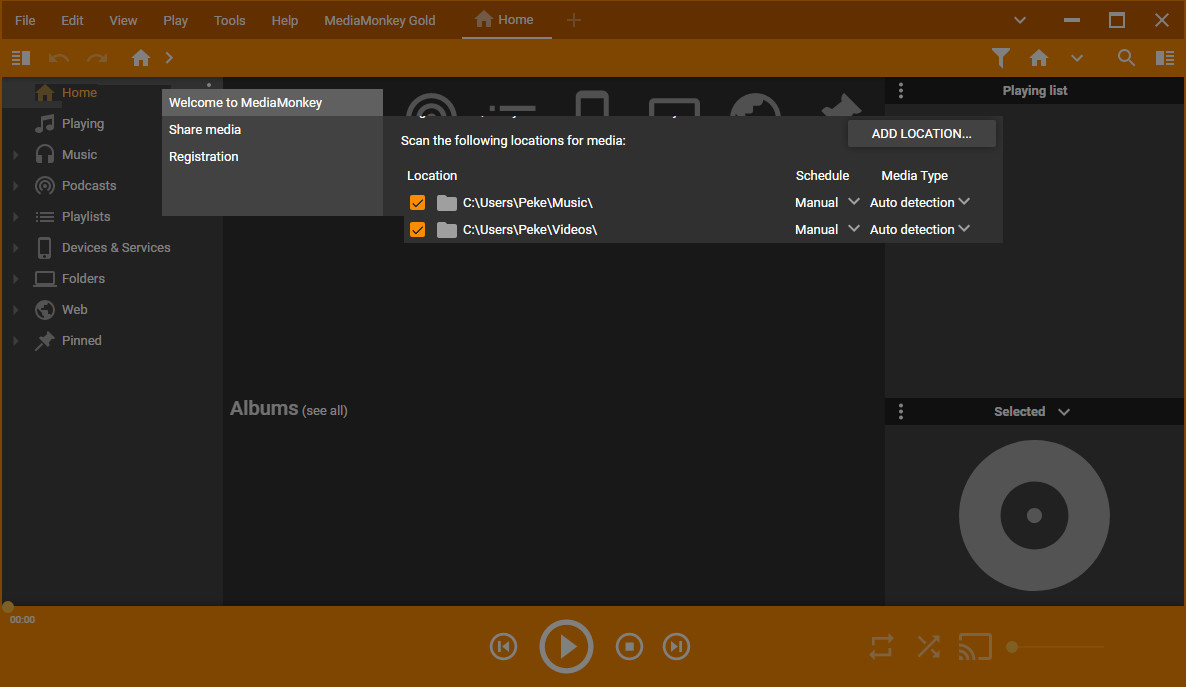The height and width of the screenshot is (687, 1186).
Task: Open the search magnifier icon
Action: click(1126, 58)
____
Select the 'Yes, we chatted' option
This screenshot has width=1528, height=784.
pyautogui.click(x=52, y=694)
____
:: AIM ::
Could you arrange the rows starting at the line with "Select the 'Yes, we chatted' option" and ending at the line with "pyautogui.click(x=52, y=694)" as a two-column CSV with the columns instruction and action? Give one line per row, put the row's text and its answer each in a single quoted field, and turn any line breaks into spaces.

:: EXERCISE ANSWER ::
instruction,action
"Select the 'Yes, we chatted' option This screenshot has width=1528, height=784.","pyautogui.click(x=52, y=694)"